----- Source records -----

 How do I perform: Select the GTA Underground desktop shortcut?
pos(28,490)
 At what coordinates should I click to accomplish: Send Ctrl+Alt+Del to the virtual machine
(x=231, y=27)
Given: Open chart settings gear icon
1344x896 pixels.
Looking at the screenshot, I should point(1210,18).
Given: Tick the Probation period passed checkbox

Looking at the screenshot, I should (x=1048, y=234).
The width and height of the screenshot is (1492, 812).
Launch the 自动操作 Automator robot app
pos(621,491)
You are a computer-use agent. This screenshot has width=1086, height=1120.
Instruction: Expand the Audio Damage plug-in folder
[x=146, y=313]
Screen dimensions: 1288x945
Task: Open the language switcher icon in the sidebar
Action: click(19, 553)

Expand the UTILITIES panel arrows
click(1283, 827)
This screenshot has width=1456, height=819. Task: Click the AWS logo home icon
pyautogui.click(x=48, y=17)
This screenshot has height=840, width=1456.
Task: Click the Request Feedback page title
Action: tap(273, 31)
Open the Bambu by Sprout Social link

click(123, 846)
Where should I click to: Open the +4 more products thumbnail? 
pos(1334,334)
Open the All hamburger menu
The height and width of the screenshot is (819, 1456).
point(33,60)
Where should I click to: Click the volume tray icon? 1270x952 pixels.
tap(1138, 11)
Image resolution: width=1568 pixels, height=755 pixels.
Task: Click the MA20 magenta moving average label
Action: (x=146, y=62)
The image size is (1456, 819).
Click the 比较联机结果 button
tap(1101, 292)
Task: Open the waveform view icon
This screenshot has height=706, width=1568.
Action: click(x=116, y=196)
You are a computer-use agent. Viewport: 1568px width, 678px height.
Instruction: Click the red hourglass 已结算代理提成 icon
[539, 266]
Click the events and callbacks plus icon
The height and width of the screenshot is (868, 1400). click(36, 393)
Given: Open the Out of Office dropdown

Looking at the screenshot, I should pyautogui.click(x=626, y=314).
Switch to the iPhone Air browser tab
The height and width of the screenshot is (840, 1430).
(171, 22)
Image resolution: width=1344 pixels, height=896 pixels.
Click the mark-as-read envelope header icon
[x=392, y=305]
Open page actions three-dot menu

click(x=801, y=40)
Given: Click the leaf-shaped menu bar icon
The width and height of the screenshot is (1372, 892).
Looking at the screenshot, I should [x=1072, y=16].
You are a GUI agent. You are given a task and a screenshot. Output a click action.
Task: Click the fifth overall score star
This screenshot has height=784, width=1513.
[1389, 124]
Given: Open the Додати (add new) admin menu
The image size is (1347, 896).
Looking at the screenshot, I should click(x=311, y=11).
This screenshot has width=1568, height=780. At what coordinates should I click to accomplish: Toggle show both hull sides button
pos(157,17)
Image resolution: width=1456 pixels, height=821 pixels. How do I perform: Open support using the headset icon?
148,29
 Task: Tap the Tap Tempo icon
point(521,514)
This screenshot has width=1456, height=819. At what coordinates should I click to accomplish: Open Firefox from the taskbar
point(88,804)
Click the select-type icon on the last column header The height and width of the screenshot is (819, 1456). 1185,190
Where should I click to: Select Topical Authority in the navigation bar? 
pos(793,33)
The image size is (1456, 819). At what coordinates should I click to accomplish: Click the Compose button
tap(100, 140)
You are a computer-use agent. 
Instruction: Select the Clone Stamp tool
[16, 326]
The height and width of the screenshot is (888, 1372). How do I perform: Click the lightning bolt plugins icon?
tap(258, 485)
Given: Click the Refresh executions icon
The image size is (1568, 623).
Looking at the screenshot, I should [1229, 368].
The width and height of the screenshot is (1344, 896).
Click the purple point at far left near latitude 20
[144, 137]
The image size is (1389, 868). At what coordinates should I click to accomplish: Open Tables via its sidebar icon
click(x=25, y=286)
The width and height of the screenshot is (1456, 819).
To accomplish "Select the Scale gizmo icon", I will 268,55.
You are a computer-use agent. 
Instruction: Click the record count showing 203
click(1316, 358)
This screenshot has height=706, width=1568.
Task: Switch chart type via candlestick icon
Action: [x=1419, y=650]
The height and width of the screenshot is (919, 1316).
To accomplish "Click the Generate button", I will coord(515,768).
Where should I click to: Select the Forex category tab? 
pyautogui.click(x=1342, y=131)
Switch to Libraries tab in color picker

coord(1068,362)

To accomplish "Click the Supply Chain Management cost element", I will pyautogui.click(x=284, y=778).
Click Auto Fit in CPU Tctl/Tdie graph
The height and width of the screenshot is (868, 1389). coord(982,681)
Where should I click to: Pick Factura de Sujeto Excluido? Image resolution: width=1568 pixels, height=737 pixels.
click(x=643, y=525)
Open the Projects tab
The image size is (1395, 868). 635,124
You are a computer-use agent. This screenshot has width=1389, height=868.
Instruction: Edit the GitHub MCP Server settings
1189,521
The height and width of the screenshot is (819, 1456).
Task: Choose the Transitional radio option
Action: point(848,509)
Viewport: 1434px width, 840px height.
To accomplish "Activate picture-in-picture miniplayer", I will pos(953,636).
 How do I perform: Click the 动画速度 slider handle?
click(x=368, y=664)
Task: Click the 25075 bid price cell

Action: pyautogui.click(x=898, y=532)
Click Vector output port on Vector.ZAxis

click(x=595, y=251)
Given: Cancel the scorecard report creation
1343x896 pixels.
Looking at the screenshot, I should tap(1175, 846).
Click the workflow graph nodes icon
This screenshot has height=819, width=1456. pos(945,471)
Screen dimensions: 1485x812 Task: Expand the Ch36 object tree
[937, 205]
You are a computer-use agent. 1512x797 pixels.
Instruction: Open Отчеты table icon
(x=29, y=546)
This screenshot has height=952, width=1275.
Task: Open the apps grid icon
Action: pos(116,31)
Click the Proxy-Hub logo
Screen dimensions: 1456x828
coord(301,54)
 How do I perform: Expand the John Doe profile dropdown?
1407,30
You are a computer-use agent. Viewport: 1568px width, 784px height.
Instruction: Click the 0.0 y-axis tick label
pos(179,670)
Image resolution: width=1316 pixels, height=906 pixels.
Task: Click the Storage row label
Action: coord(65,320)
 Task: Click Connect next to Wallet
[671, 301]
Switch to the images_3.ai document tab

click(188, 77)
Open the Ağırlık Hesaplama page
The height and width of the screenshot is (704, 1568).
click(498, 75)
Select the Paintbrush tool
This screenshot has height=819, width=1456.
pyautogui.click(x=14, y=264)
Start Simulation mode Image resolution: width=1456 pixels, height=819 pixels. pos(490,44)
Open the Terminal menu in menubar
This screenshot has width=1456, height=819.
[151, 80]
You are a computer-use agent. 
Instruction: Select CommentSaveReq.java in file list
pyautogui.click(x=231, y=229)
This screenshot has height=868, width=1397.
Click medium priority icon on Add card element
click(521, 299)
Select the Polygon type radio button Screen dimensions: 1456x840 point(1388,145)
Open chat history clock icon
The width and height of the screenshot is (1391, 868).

-----

Problem description:
Show every line from the entries above in which "computer" appears.

Solution to this problem:
You are a computer-use agent. This screenshot has width=1086, height=1120.
You are a computer-use agent. Viewport: 1568px width, 678px height.
You are a computer-use agent. 
You are a computer-use agent. 
You are a computer-use agent. This screenshot has width=1389, height=868.
You are a computer-use agent. 1512x797 pixels.
You are a computer-use agent. Viewport: 1568px width, 784px height.
You are a computer-use agent. 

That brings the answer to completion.